Having failed to achieve its projected revenue targets for 2017, digital publisher Buzzfeed is to lay off 6% of its workforce (around 100 employees) in a shake up following changes to its digital advertising strategy for its editorial content.
In addition, Greg Coleman, digital advertising executive of Buzzfeed who joined as its president in 2014, is to step down with the digital publisher seeking a chief operating officer to take on some of the his duties.
In a memo to staff, Jonah Peretti, CEO of Buzzfeed said that 2017 has been a “transformational year” as the company rapidly grew in its content creation and service offering to its audiences.
“As our strategy evolves, we need to evolve our organisation, too — particularly our business team, which was built to support direct sold advertising but will need to bring in different, more diverse expertise to support these new lines of business,” he added, as Buzzfeed looks at changes across board both in its US and UK offices.
With shifts around its advertising strategy as well as competition where online advertisers are spending money with the likes of Google and Facebook, it’s been a tough 12 months for Buzzfeed.
According to a report by The Wall Street Journal, the digital publisher’s revenue this year is anticipated to rise by 12% to $280 million, falling short of its intended target of $350 million.
A significant reason for this was the publisher’s move away from native ads to banner ads earlier in the summer.

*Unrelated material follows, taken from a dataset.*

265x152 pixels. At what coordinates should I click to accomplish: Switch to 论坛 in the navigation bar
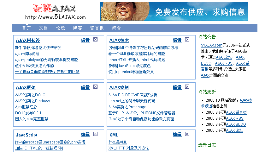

The company introduced banner ads onto its website which were sold using third-party technology on a global basis in the effort to monetise its operated platforms more efficiently.
However, consumers online are now downloading ad blocking software which has prevented the move in becoming a sustainable revenue stream, resulting in Buzzfeed falling short on its revenue targets this year.
Despite the cutbacks, Peretti commented that Buzzfeed’s product offering is as strong and diverse as it was a year ago, with services in place including Buzzfeed Media Brands, Buzzfeed Studios and Buzzfeed Commerce.
The digital publisher’s strategy in moving away from direct sold advertising is coming into effect as it looks to regain its annual revenue growth.
“For the first time a quarter of our annual revenue will come from sources other than direct sold advertising,” said Perretti. “We’re going to continue to aggressively build out our advertising capabilities, but also accelerate this evolution in 2018 with some big steps to reshape BuzzFeed for its future and advance our vision.”